[comp.sys.isis] timeservice example in Chapter 1

adc@cpsvax.cps.msu.edu (Alan Cabrera) (06/10/89)

I typed in and compiled the timeservice example from Chapter 1 of the
ISIS System Manual.  I started up 11 of the service tasks.  The problem
is that my querying program loops forever because isis_nreplies = 5
while isis_nsent = 11.  See page 11 for relevant code.  Am I doing
something wrong?


Alan Cabrera
adc@cpsvax.cps.msu.edu

ken@gvax.cs.cornell.edu (Ken Birman) (06/10/89)

In article 21 of comp.sys.isis, adc@cpsvax.cps.msu.edu (Alan Cabrera) writes...

> I typed in and compiled the timeservice example from Chapter 1 of the
> ISIS System Manual.  I started up 11 of the service tasks.  The problem
> is that my querying program loops forever because isis_nreplies = 5
> while isis_nsent = 11.  See page 11 for relevant code.  Am I doing
> something wrong?

The problem is in the example, which has a bug when the number of
servers exceeds the number of departments (NDEPT, 5 in this case).

The way that the example is set up, if there are more than 5 servers
the "extras" do nullreply() calls.  This is because the extra servers
have no real data to contribute, but the sender wanted ALL replies
and would otherwise be blocked waiting for a reply regardless.

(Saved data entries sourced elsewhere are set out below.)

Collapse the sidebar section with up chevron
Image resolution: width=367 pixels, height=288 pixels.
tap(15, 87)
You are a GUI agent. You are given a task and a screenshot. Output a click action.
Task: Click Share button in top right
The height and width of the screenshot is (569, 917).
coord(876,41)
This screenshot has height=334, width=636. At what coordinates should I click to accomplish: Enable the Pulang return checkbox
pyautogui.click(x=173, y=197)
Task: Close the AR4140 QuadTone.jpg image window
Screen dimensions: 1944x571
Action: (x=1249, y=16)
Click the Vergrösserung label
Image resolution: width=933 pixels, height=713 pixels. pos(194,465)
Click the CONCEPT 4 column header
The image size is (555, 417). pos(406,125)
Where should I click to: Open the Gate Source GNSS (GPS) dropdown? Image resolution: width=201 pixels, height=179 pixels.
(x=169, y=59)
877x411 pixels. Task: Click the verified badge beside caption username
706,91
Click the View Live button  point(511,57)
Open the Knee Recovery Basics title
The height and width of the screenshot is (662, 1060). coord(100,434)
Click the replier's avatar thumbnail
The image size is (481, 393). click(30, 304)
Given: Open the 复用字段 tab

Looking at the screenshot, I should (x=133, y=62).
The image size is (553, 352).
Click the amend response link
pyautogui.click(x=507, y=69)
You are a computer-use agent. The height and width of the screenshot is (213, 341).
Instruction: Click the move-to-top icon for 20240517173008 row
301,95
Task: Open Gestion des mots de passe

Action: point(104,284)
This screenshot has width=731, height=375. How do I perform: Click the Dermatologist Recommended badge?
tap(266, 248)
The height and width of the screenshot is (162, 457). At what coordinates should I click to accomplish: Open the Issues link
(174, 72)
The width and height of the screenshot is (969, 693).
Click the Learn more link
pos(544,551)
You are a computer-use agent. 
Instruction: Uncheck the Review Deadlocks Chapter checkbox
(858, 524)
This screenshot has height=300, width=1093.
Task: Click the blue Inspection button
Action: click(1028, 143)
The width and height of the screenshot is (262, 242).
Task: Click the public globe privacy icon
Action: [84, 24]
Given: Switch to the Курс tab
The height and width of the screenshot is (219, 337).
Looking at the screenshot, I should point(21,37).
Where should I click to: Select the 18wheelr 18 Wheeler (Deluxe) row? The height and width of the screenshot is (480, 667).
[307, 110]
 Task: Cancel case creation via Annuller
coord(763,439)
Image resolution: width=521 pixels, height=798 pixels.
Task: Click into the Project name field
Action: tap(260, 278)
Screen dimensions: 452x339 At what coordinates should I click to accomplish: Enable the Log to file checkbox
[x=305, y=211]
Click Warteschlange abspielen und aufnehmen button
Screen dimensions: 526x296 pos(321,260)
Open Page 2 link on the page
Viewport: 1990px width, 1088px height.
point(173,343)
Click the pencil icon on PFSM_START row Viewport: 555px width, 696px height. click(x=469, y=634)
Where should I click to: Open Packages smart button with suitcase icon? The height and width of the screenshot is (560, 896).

Unfortunately, for "fault-tolerance" the sender loops if it gets fewer
replies than expected, which it expresses as a test:
	while(isis_nsent > isis_nreplies) ...
the bug is that this test doesn't catch the case where some replies
are certain to be null (null replies don't count in isis_nreplies).
So, the test really should have been
	while(min(isis_nsent, NDEPTS) > isis_nreplies) ...
I'll fix the documentation -- thanks for pointing this out.

By the way, I find it a bit inelegant to code the loop this
way, because I think of the above "algorithm" as being
something the sender should not need to know about -- the
business about getting NDEPTS answers but having more than
NDEPTS servers seems to be internal to the server to me, and
this loop makes it explicit.

For this reason, I would recommend that people instead send back
the value of NDEPTS or whatever as part of the reply -- basically,
send reply "1 of 3, 2 of 3, ..." and check to see that you got
all 3 of 3 parts.  The advantage is that the interface then
fully documents the behavior of the server.  The danger in the
above code is that even if some header claims that NDEPTS is 5,
the currently active copy of the server could have been recompiled
with NDEPTS 4, and my "fix" would then loop just as in your experience.
The "1 of 4" approach would be correct, on the other hand.

This raises the whole question of how to move ISIS into a more
object-oriented environment, where interfaces might contain
more details about the correct way to access an object and perhaps
even the right algorithm for invoking it.  I would be very
interested in ideas on this -- we get asked about it a lot,
and it certainly seems like an interesting issue.  One approach,
that I sort of like, is to do what Shapiro's SOR system does --
it actually exports code fragments which are used to access the
object (in this case, the loop for calling the service would be code
that belongs to the server object -- not the caller).  But, this 
is hard to do in heterogeneous settings, and requires a form
of dynamic binding -- plus it raises many protection issues.

Does anyone see a clever way to address this?

Ken